S'il est "Glam", ce rendez-vous n'est pas "glamour" - quoique - mais destiné aux "Galleries, Libraries, Archives and Museums": les musées, archives et bibliothèques. Tenu à l'initiative de l'association OpenData, qui milite pour l'accès public aux données, il fait suite à d'autres événements du même type, dans le domaine des finances ou du sport. C'est le premier qui soit consacré à la culture. Le but: créer et innover à partir d'éléments digitaux du patrimoine culturel librement réutilisable.

Collections digitales

De nombreuses institutions ont répondu à l'appel: services d'archives cantonaux ou communaux, détenteurs de "big data", musées, hautes écoles: tous sont venus avec des collections digitales de textes ou de photos, qu'elles mettent à disposition en ligne ou sur support numérique. Charge aux hackers, aux bricoleurs, d'en tirer le meilleur parti. Si le terme qui collait aux ados broyeurs de pizza accros aux jeux vidéo dans les années 1990 est resté, les hackers d'aujourd'hui ne sont pas du même tonneau.

Il y a des experts en humanités digitales de l'EPFL, des wikipédiens endurcis, des autodidactes passionnés, une développeuse londonienne, une mémoire du jeu vidéo helvétique, un historien du CNRS. Tous sont venus pour inventer ensemble de nouveaux moyens d'appréhender la culture à l'ère du digital: qu'il s'agisse de faire revivre des jeux de cartes historiques grâce au jeu en ligne, ou de diffuser de la musique en fonction du lieu où se trouve un utilisateur de smartphone.

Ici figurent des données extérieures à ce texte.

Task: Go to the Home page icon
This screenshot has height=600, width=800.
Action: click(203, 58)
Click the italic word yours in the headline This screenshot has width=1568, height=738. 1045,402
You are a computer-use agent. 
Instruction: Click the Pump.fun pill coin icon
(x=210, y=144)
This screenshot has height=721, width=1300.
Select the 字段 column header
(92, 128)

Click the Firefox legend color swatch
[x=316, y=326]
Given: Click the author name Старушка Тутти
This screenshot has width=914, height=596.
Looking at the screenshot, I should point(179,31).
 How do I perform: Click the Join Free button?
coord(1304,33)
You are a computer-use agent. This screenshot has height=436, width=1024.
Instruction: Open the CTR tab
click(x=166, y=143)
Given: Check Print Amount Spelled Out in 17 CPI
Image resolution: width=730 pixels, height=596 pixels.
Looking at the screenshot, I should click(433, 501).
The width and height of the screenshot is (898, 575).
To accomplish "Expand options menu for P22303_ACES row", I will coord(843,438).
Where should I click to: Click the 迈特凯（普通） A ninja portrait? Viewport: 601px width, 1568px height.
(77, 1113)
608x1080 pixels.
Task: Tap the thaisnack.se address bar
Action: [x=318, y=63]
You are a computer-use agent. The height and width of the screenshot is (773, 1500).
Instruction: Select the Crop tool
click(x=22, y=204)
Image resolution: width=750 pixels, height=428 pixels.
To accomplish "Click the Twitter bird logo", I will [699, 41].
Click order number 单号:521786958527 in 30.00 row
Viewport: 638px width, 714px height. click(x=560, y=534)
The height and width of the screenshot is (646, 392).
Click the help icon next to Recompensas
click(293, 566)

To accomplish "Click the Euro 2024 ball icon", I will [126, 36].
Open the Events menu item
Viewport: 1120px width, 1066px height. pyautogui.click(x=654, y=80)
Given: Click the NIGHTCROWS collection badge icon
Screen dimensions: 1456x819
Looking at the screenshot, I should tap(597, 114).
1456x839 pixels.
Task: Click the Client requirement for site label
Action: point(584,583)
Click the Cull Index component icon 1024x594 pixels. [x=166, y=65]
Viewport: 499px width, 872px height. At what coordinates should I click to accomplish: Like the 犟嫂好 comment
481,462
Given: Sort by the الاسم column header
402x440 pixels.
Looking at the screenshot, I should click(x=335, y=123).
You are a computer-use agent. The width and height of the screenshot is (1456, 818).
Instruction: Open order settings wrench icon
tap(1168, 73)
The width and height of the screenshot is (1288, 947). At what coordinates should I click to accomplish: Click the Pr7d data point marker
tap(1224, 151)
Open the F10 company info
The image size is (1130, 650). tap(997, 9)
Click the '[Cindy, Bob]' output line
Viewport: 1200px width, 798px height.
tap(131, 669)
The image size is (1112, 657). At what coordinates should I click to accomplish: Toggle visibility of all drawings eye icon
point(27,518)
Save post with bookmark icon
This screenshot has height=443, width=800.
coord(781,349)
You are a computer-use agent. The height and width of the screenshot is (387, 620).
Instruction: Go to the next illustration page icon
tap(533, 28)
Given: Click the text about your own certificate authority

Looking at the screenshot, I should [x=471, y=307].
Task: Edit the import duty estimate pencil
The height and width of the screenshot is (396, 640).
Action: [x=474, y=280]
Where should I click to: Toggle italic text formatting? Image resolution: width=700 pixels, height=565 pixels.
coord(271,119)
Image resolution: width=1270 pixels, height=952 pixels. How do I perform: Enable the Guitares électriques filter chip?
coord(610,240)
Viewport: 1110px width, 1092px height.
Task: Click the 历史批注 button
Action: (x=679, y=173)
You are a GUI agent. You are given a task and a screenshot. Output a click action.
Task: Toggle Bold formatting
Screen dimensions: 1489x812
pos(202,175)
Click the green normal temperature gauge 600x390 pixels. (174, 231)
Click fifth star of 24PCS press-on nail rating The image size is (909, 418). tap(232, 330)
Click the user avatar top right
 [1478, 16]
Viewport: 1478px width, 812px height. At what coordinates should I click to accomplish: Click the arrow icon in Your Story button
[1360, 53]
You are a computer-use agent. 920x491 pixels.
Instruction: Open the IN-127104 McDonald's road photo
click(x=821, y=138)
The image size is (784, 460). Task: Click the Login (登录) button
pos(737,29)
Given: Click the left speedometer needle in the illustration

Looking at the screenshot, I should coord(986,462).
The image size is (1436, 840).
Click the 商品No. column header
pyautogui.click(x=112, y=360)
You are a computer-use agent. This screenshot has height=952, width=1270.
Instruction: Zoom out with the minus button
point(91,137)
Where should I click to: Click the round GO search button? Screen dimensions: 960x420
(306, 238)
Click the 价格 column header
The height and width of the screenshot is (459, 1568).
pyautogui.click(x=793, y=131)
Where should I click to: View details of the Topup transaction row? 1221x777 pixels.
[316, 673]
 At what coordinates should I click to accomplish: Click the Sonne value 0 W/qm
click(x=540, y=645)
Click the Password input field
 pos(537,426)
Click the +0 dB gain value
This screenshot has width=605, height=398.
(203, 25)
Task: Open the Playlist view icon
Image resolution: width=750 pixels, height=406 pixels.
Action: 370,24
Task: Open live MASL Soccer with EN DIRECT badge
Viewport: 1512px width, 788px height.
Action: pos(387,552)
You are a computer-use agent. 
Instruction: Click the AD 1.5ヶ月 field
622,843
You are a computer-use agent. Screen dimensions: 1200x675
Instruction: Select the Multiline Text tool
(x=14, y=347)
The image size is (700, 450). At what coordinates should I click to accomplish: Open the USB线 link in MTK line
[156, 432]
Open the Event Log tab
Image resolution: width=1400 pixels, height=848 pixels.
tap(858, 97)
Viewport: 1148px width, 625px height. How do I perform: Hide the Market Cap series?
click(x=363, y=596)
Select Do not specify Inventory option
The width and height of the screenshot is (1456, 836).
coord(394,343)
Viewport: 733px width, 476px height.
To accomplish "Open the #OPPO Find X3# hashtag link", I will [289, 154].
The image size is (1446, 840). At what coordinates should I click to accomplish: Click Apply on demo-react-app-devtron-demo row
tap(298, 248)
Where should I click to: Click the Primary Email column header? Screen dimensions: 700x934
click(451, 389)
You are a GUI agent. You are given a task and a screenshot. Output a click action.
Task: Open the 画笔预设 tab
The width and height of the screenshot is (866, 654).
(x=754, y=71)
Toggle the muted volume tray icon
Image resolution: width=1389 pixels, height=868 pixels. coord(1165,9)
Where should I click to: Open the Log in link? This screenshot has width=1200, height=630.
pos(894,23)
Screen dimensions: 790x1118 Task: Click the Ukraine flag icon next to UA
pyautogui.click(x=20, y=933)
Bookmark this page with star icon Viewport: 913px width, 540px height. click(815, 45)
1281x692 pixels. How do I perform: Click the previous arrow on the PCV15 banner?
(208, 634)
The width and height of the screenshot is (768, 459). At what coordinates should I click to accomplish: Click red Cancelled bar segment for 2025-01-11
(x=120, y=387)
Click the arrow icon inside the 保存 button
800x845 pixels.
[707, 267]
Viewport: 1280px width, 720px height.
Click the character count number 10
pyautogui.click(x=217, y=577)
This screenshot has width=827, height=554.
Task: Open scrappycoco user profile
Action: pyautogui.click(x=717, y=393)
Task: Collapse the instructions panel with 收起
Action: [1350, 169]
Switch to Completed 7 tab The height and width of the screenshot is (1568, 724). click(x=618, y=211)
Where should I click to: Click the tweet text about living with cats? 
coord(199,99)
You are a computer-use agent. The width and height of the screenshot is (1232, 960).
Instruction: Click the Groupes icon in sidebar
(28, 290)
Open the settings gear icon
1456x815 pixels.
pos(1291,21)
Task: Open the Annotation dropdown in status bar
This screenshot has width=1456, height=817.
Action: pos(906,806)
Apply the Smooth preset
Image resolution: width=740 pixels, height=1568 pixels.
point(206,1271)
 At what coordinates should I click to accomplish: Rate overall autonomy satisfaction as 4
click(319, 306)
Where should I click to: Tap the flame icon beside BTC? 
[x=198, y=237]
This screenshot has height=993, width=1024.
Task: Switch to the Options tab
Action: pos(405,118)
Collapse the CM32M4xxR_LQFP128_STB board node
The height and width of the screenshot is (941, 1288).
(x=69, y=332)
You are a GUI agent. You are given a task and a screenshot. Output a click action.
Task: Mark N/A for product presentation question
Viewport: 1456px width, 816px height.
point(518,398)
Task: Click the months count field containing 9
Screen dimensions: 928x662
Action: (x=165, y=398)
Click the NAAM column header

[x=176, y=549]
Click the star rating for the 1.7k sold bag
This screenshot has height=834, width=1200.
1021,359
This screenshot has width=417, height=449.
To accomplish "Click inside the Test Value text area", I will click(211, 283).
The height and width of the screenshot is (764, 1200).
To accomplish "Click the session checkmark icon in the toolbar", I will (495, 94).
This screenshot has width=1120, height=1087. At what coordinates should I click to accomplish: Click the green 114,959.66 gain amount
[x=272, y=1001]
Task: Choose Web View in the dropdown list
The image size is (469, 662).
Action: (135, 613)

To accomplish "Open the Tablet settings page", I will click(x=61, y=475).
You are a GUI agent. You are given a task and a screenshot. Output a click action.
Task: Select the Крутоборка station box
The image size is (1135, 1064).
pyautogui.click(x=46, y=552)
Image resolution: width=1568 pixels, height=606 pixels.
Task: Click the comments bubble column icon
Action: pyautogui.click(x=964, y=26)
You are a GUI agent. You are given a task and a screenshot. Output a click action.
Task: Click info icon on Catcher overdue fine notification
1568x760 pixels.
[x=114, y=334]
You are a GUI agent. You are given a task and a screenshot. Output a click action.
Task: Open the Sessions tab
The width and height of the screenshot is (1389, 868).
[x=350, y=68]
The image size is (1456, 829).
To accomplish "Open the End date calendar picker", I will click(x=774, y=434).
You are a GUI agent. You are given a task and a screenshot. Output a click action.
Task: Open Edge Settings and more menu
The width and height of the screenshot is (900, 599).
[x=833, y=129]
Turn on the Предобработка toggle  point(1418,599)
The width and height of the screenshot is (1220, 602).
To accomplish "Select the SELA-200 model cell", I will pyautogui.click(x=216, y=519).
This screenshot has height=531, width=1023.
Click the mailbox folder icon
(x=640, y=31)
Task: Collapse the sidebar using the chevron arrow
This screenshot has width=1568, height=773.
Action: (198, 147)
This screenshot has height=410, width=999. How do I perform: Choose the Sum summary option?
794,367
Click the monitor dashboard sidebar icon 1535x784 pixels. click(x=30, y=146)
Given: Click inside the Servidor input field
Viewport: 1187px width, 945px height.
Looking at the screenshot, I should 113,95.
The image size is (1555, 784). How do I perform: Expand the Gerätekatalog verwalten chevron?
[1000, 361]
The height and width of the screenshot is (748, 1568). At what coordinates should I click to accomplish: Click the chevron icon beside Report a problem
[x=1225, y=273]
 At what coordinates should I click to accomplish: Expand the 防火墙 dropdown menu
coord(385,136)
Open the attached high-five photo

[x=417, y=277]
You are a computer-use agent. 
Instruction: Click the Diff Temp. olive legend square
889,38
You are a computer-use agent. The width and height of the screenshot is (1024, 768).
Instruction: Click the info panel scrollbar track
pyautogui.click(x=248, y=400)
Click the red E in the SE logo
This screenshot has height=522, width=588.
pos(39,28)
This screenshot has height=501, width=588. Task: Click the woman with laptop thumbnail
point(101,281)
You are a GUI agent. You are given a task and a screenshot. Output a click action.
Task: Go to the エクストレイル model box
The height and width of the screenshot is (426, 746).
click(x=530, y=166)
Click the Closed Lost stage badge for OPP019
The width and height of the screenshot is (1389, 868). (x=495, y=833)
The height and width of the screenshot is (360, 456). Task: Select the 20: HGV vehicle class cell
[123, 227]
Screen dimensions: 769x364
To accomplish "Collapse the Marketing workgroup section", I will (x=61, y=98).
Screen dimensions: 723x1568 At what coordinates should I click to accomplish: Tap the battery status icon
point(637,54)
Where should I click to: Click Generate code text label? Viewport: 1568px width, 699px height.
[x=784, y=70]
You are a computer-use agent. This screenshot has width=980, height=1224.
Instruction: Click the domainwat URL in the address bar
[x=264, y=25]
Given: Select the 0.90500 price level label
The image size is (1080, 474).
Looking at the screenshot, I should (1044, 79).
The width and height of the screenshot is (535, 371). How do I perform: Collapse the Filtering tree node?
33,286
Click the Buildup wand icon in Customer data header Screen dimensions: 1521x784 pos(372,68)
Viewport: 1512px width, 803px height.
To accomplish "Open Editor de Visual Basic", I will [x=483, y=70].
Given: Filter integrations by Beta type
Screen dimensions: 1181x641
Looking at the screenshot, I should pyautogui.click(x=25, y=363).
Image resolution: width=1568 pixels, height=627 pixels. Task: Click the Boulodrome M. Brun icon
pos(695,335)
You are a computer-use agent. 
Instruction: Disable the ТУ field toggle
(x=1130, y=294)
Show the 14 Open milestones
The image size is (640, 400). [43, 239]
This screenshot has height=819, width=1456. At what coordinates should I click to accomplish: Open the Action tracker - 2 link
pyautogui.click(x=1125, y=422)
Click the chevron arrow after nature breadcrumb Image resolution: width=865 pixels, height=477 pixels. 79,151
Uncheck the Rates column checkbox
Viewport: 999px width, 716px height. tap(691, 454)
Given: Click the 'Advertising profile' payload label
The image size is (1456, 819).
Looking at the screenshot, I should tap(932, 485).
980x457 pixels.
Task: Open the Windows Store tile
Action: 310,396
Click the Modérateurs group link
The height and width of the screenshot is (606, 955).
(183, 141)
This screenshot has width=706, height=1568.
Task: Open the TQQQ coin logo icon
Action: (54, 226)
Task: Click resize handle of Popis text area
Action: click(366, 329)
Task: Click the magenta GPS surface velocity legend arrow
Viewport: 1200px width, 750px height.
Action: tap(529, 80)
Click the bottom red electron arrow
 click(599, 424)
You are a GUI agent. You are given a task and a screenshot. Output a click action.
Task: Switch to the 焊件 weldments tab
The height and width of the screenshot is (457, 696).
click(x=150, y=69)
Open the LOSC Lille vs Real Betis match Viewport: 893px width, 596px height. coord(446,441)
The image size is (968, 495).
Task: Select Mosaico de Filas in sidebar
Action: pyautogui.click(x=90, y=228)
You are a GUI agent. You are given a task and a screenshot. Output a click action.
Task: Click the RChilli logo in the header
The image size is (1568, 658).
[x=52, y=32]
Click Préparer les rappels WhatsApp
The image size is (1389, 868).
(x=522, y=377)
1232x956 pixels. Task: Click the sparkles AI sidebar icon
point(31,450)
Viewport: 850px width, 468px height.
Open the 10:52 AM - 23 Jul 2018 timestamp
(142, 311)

Au début de la journée, chacun annonce ses centres d'intérêt, le matériel qu'il met à disposition, les idées d'application qu'il veut développer. Yannick Rochat, mathématicien au Digital humanities Lab de l'EPFL, est venu avec les archives du journal "Le Temps". Plus précisément, les articles des ancêtres du titre lémanique ("Le Journal de Genève" et "La Gazette de Lausanne"), sur lesquels il a déjà travaillé: les noms propres, les lieux évoqués ont été détectés grâce à un long processus destiné à créer les algorithmes capables de réaliser le travail, au demeurant titanesque.

Croiser les données...

Un travail en amont qui va bénéficier de la rencontre du jour. Car de son côté, Francesco Beretta est historien au Pôle histoire numérique du Laboratoire de recherche historique Rhône-Alpes, à Lyon. Il travaille sur les documents diplomatiques suisses (disponibles sur dodis.ch). Il n'en faut pas plus pour que les deux scientifiques, aux préoccupations pourtant relativement éloignées, se trouvent des intérêts communs. Pourquoi ne pas croiser leurs données et imaginer par exemple de relier les articles de presse aux documents historiques qui concernent les événements relatés? Formats, présentation, compatibilité: les équipes ont deux jours pour surmonter les inévitables embûches informatiques. Les productions réalisées seront librement accessibles.

Mais surtout, les rencontres occasionnées pourraient déboucher sur des collaborations plus longues, à même d'apporter au public de nouvelles manières de se réapproprier un immense patrimoine culturel qui n'est plus cantonné au musée, mais peut s'inviter désormais jusque dans nos poches.